## Data records
** START **
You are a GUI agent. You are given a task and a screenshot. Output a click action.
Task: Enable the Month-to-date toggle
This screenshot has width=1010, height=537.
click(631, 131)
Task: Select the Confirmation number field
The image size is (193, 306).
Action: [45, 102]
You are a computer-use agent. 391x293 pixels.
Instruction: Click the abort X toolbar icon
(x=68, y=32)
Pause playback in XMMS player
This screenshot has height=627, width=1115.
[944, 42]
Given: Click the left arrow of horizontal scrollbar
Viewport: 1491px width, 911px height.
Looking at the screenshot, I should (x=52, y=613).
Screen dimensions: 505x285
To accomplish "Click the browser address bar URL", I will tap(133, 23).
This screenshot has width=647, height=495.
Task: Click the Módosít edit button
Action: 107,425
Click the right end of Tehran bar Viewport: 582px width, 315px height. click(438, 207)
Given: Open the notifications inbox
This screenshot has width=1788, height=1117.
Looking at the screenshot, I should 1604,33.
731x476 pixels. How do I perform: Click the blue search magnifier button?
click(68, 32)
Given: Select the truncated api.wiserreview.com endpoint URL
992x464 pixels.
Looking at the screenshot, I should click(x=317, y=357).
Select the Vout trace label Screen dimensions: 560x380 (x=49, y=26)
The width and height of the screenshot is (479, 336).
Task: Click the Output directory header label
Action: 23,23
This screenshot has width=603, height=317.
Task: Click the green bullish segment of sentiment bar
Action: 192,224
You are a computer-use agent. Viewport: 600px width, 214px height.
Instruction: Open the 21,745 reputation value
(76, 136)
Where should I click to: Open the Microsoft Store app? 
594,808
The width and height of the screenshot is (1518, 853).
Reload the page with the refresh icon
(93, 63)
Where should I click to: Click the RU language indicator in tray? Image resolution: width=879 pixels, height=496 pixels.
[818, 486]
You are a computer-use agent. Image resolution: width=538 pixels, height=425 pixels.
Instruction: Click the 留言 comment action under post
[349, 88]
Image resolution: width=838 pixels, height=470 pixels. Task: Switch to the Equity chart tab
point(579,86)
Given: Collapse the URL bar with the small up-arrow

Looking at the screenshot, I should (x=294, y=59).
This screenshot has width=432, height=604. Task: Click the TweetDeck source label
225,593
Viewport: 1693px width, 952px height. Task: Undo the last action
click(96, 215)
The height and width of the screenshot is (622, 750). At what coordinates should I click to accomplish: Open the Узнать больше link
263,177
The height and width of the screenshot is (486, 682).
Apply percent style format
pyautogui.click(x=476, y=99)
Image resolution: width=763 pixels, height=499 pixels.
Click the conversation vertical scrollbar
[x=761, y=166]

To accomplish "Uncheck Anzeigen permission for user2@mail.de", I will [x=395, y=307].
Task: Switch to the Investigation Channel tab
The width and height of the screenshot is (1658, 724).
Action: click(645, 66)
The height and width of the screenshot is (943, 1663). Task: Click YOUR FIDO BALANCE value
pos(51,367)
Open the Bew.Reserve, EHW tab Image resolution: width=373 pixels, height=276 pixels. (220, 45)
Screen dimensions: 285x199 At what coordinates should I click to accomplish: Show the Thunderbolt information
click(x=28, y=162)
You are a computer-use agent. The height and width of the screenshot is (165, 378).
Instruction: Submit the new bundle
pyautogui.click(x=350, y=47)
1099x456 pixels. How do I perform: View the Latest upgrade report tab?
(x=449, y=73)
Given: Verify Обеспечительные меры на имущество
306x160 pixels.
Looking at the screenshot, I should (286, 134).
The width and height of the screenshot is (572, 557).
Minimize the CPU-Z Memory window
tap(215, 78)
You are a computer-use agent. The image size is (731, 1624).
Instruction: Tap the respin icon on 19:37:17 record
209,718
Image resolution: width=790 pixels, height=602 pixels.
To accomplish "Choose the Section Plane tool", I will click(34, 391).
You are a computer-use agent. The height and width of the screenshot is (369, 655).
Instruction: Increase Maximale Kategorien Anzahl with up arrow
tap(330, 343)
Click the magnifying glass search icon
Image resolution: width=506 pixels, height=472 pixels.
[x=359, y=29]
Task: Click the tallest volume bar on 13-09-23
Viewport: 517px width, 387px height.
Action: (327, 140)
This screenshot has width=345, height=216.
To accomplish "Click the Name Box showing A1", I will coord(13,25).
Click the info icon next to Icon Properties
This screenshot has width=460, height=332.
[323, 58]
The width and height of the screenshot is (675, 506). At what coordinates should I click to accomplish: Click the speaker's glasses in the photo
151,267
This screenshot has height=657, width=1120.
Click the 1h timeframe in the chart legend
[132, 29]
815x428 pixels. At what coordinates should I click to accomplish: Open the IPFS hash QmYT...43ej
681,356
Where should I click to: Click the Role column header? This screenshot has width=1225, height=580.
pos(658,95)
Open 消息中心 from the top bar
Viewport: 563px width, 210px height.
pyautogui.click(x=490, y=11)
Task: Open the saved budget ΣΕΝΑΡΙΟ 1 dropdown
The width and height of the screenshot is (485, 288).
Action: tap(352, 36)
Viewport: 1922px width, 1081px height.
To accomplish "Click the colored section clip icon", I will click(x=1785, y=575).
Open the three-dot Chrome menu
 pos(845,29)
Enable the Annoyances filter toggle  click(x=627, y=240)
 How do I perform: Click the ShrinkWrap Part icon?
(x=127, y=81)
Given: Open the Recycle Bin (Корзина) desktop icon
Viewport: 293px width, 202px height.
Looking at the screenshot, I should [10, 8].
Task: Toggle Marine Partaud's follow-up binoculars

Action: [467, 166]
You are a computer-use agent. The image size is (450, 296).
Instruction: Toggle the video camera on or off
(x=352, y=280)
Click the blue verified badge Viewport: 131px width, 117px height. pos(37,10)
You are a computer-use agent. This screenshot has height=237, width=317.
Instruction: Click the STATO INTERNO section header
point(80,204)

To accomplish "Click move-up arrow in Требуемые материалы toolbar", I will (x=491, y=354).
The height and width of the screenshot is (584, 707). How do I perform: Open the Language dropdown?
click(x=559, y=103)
** END **
## The exercise
Reproduce the rows above verbatim, covering all of them.

## Exercise output
You are a GUI agent. You are given a task and a screenshot. Output a click action.
Task: Enable the Month-to-date toggle
This screenshot has width=1010, height=537.
click(631, 131)
Task: Select the Confirmation number field
The image size is (193, 306).
Action: [45, 102]
You are a computer-use agent. 391x293 pixels.
Instruction: Click the abort X toolbar icon
(x=68, y=32)
Pause playback in XMMS player
This screenshot has height=627, width=1115.
[944, 42]
Given: Click the left arrow of horizontal scrollbar
Viewport: 1491px width, 911px height.
Looking at the screenshot, I should (x=52, y=613).
Screen dimensions: 505x285
To accomplish "Click the browser address bar URL", I will tap(133, 23).
This screenshot has width=647, height=495.
Task: Click the Módosít edit button
Action: 107,425
Click the right end of Tehran bar Viewport: 582px width, 315px height. click(438, 207)
Given: Open the notifications inbox
This screenshot has width=1788, height=1117.
Looking at the screenshot, I should 1604,33.
731x476 pixels. How do I perform: Click the blue search magnifier button?
click(68, 32)
Given: Select the truncated api.wiserreview.com endpoint URL
992x464 pixels.
Looking at the screenshot, I should click(x=317, y=357).
Select the Vout trace label Screen dimensions: 560x380 (x=49, y=26)
The width and height of the screenshot is (479, 336).
Task: Click the Output directory header label
Action: 23,23
This screenshot has width=603, height=317.
Task: Click the green bullish segment of sentiment bar
Action: 192,224
You are a computer-use agent. Viewport: 600px width, 214px height.
Instruction: Open the 21,745 reputation value
(76, 136)
Where should I click to: Open the Microsoft Store app? 
594,808
The width and height of the screenshot is (1518, 853).
Reload the page with the refresh icon
(93, 63)
Where should I click to: Click the RU language indicator in tray? Image resolution: width=879 pixels, height=496 pixels.
[818, 486]
You are a computer-use agent. Image resolution: width=538 pixels, height=425 pixels.
Instruction: Click the 留言 comment action under post
[349, 88]
Image resolution: width=838 pixels, height=470 pixels. Task: Switch to the Equity chart tab
point(579,86)
Given: Collapse the URL bar with the small up-arrow

Looking at the screenshot, I should (x=294, y=59).
This screenshot has width=432, height=604. Task: Click the TweetDeck source label
225,593
Viewport: 1693px width, 952px height. Task: Undo the last action
click(96, 215)
The height and width of the screenshot is (622, 750). At what coordinates should I click to accomplish: Open the Узнать больше link
263,177
The height and width of the screenshot is (486, 682).
Apply percent style format
pyautogui.click(x=476, y=99)
Image resolution: width=763 pixels, height=499 pixels.
Click the conversation vertical scrollbar
[x=761, y=166]

To accomplish "Uncheck Anzeigen permission for user2@mail.de", I will [x=395, y=307].
Task: Switch to the Investigation Channel tab
The width and height of the screenshot is (1658, 724).
Action: click(645, 66)
The height and width of the screenshot is (943, 1663). Task: Click YOUR FIDO BALANCE value
pos(51,367)
Open the Bew.Reserve, EHW tab Image resolution: width=373 pixels, height=276 pixels. (220, 45)
Screen dimensions: 285x199 At what coordinates should I click to accomplish: Show the Thunderbolt information
click(x=28, y=162)
You are a computer-use agent. The height and width of the screenshot is (165, 378).
Instruction: Submit the new bundle
pyautogui.click(x=350, y=47)
1099x456 pixels. How do I perform: View the Latest upgrade report tab?
(x=449, y=73)
Given: Verify Обеспечительные меры на имущество
306x160 pixels.
Looking at the screenshot, I should (286, 134).
The width and height of the screenshot is (572, 557).
Minimize the CPU-Z Memory window
tap(215, 78)
You are a computer-use agent. The image size is (731, 1624).
Instruction: Tap the respin icon on 19:37:17 record
209,718
Image resolution: width=790 pixels, height=602 pixels.
To accomplish "Choose the Section Plane tool", I will click(34, 391).
You are a computer-use agent. The height and width of the screenshot is (369, 655).
Instruction: Increase Maximale Kategorien Anzahl with up arrow
tap(330, 343)
Click the magnifying glass search icon
Image resolution: width=506 pixels, height=472 pixels.
[x=359, y=29]
Task: Click the tallest volume bar on 13-09-23
Viewport: 517px width, 387px height.
Action: (327, 140)
This screenshot has width=345, height=216.
To accomplish "Click the Name Box showing A1", I will coord(13,25).
Click the info icon next to Icon Properties
This screenshot has width=460, height=332.
[323, 58]
The width and height of the screenshot is (675, 506). At what coordinates should I click to accomplish: Click the speaker's glasses in the photo
151,267
This screenshot has height=657, width=1120.
Click the 1h timeframe in the chart legend
[132, 29]
815x428 pixels. At what coordinates should I click to accomplish: Open the IPFS hash QmYT...43ej
681,356
Where should I click to: Click the Role column header? This screenshot has width=1225, height=580.
pos(658,95)
Open 消息中心 from the top bar
Viewport: 563px width, 210px height.
pyautogui.click(x=490, y=11)
Task: Open the saved budget ΣΕΝΑΡΙΟ 1 dropdown
The width and height of the screenshot is (485, 288).
Action: tap(352, 36)
Viewport: 1922px width, 1081px height.
To accomplish "Click the colored section clip icon", I will click(x=1785, y=575).
Open the three-dot Chrome menu
 pos(845,29)
Enable the Annoyances filter toggle  click(x=627, y=240)
 How do I perform: Click the ShrinkWrap Part icon?
(x=127, y=81)
Given: Open the Recycle Bin (Корзина) desktop icon
Viewport: 293px width, 202px height.
Looking at the screenshot, I should [10, 8].
Task: Toggle Marine Partaud's follow-up binoculars

Action: [467, 166]
You are a computer-use agent. The image size is (450, 296).
Instruction: Toggle the video camera on or off
(x=352, y=280)
Click the blue verified badge Viewport: 131px width, 117px height. pos(37,10)
You are a computer-use agent. This screenshot has height=237, width=317.
Instruction: Click the STATO INTERNO section header
point(80,204)

To accomplish "Click move-up arrow in Требуемые материалы toolbar", I will (x=491, y=354).
The height and width of the screenshot is (584, 707). How do I perform: Open the Language dropdown?
click(x=559, y=103)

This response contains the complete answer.